● PASSAGE:

"""

Published by Emerald Publishing Limited. This article is published under the Creative Commons Attribution (CC BY 4.0) licence. Anyone may reproduce, distribute, translate and create derivative works of this article (for both commercial & non-commercial purposes), subject to full attribution to the original publication and authors. The full terms of this licence may be seen at

Before addressing Yuan’s commentary, we start with a few general points. The single most important point in our paper Marketing or Methodology: Exposing the Fallacies of PLS with Simple Demonstrations (MoM) is to some extent not specifically about partial least squares (PLS) at all: The first decision a researcher must make when selecting an analysis method for multi-item scale data is whether they are going to work with composites [1] or latent variables in their model. Once this decision is made, one can select between the various estimation methods available for the chosen task. If this process is followed, the false equivalence that is drawn in much pro-PLS literature between PLS and ML-SEM vanishes. If researchers made explicit their decision to use composites or latent variables and justified that decision clearly, many of the problems that are so evident in existing research practice that we point out in MoM would be far less prevalent.

"""

● COLLECTED DATA:
"""

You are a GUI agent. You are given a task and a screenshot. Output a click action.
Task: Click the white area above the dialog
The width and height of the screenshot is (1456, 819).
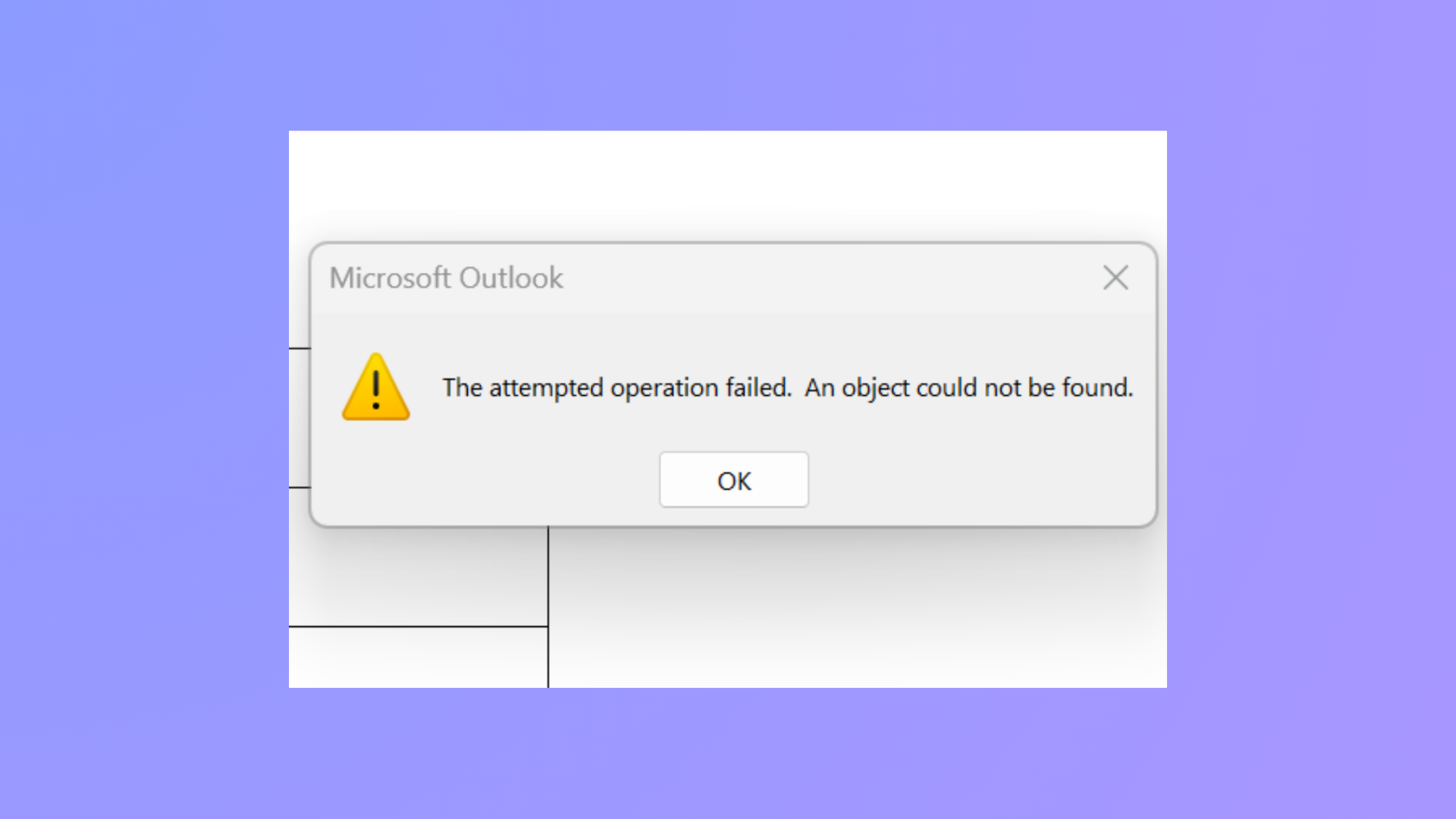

"""

● WORK TO DO:
A - Answer these questions using the passage above, one answer per line.
(i) Under which licence is the article published?
(ii) What short name does the passage use for the paper "Marketing or Methodology: Exposing the Fallacies of PLS with Simple Demonstrations"?
(iii) What first decision must a researcher make when selecting an analysis method for multi-item scale data?
B - Translate this sentence from the passage into Spanish: "Once this decision is made, one can select between the various estimation methods available for the chosen task."

● EXPECTED RESULTS:
A -
(i) The Creative Commons Attribution (CC BY 4.0) licence.
(ii) MoM.
(iii) Whether to work with composites or latent variables in the model.

B - Una vez tomada esta decisión, se puede elegir entre los diversos métodos de estimación disponibles para la tarea elegida.